PROBLEM TO SOLVE: How many lines in the data below include the word "Switch"? State the number alone.

RECORDS FOR THIS EXERCISE:

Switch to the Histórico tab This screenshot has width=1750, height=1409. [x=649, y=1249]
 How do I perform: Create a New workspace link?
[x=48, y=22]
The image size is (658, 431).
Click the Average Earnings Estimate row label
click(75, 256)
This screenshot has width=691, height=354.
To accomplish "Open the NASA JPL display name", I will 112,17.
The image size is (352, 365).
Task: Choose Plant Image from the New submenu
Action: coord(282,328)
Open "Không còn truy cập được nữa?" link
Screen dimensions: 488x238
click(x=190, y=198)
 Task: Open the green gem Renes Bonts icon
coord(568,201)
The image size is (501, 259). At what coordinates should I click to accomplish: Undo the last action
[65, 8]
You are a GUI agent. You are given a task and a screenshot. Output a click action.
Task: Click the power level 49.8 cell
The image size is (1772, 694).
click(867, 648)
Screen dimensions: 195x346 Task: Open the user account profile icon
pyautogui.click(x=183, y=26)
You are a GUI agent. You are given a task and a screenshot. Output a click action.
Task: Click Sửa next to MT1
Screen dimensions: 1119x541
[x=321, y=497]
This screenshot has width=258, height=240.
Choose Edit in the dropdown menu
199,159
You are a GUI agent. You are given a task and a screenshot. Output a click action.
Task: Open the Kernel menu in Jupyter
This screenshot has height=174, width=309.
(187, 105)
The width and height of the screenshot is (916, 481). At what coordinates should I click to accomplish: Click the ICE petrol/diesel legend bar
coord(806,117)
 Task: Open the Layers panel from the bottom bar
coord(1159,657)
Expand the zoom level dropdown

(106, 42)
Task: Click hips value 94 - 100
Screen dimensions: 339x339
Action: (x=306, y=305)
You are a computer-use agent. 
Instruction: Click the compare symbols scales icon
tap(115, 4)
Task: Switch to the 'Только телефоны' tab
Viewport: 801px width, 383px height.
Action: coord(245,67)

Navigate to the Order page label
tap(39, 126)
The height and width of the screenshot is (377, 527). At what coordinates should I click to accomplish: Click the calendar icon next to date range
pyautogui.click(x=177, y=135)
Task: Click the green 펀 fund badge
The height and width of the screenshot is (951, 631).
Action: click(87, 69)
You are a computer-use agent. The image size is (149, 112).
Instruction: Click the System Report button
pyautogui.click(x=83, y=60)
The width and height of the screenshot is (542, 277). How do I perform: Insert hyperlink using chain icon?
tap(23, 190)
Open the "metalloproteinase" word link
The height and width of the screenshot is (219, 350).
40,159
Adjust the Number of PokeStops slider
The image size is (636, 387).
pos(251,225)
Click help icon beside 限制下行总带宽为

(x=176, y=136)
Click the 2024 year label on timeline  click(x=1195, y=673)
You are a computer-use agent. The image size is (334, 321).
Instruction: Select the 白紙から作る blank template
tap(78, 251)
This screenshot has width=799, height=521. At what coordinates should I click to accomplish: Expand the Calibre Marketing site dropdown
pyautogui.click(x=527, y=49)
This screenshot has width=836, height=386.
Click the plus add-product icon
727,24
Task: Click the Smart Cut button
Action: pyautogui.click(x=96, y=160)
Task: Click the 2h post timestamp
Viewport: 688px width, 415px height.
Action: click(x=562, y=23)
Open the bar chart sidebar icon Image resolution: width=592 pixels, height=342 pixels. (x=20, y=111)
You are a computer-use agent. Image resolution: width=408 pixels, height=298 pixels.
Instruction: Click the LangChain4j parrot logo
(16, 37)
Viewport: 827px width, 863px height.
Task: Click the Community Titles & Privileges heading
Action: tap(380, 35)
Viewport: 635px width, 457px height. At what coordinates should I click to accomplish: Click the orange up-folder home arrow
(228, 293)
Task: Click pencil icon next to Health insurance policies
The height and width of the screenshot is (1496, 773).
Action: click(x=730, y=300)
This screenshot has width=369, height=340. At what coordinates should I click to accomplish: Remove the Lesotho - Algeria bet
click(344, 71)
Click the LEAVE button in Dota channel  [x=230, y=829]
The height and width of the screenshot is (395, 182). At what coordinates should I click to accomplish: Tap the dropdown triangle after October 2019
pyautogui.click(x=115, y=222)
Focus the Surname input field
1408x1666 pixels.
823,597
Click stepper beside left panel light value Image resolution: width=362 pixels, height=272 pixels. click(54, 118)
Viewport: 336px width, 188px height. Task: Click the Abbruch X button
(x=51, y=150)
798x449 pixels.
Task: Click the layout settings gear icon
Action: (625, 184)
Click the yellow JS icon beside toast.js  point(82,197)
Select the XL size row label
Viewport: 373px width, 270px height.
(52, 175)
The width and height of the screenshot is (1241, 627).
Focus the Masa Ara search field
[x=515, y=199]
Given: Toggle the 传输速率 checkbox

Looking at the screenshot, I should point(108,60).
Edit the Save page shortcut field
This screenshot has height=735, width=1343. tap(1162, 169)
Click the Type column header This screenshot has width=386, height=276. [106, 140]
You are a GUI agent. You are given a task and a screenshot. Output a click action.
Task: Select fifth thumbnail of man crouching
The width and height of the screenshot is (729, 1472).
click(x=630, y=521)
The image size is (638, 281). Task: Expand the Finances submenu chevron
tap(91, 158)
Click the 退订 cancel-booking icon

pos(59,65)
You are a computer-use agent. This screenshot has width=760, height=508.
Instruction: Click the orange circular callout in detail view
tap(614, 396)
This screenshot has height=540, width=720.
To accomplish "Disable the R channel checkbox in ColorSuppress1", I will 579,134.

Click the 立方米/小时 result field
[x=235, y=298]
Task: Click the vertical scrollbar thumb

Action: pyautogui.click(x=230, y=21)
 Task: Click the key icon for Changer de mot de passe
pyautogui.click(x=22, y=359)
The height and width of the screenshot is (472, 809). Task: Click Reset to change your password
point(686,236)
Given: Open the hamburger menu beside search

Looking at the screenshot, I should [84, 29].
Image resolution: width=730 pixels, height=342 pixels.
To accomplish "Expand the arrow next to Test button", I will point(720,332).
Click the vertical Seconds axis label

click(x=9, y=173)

REPLY TO THE TASK: 2